Task details
In the court opinion excerpt below, by what date did the note promise to pay?

── Selected extract

The note and indorsements filed are as follows:

SEPTEMBER 12th, 1866.

"$150. "On or before the 10th day of July, 1867, I promise to pay to the order of John Thorn one hundred and fifty dollars, value received, without any relief whatever from valuation or appraisement laws. JOB E. TILMAN." Endorsed: "JOHN THORN, MILTON M. BOGGS." The defendant answered in two paragraphs; first, payment; second, counter claim; to which there were proper replies and issues made.

The cause, for trial, was submitted to the court. The court, at the request of the appellant, found specially the facts and the conclusions of law thereon, to which no exception was taken.

A motion for a new trial was made and overruled, and exception taken by appellee.

The errors assigned are, "first, the complaint does not state facts sufficient to constitute a cause of action against the defendant below." The only possible objection to the complaint exists in its not stating that the indorsements or assignments are filed with the note. This did not render the complaint bad. See Treadway v. Cobb, 18 Ind. 36.

────
── Excerpted data

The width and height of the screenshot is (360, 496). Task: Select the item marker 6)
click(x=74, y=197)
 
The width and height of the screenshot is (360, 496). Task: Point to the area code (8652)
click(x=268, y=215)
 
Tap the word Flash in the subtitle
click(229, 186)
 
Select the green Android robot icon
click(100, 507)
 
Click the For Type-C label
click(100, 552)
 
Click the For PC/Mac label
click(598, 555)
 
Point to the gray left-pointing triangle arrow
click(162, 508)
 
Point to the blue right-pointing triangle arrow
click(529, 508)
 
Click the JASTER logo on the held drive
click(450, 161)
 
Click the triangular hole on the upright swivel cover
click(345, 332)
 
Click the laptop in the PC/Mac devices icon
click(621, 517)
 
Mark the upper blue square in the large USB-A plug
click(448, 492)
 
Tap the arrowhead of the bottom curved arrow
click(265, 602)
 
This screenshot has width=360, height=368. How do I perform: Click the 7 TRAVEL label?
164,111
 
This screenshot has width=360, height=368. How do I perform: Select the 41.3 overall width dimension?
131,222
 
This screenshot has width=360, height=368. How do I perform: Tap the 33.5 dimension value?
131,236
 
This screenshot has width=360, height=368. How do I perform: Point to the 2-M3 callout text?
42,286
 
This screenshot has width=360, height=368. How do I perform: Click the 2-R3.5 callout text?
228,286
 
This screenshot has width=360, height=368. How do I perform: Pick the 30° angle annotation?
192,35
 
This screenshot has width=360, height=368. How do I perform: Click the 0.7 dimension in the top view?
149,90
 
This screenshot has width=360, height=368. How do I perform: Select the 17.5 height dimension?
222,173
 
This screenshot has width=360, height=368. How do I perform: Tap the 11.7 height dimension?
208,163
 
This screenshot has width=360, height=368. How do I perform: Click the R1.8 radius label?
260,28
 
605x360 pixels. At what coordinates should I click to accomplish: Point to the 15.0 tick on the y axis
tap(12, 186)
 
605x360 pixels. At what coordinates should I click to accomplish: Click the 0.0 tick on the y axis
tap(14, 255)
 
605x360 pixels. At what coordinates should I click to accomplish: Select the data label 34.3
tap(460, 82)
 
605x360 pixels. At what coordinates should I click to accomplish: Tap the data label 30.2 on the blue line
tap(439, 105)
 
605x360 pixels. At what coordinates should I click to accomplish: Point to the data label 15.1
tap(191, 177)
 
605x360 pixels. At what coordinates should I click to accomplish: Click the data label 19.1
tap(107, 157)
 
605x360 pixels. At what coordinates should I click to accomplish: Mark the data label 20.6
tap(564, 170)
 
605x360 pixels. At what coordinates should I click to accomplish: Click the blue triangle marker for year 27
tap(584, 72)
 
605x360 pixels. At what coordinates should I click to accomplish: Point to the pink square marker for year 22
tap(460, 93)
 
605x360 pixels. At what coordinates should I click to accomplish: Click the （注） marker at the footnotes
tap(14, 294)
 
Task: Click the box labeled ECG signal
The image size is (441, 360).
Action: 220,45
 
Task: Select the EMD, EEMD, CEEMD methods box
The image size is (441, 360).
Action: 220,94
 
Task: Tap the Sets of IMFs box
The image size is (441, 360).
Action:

────

Finished exercise
On or before the 10th day of July, 1867.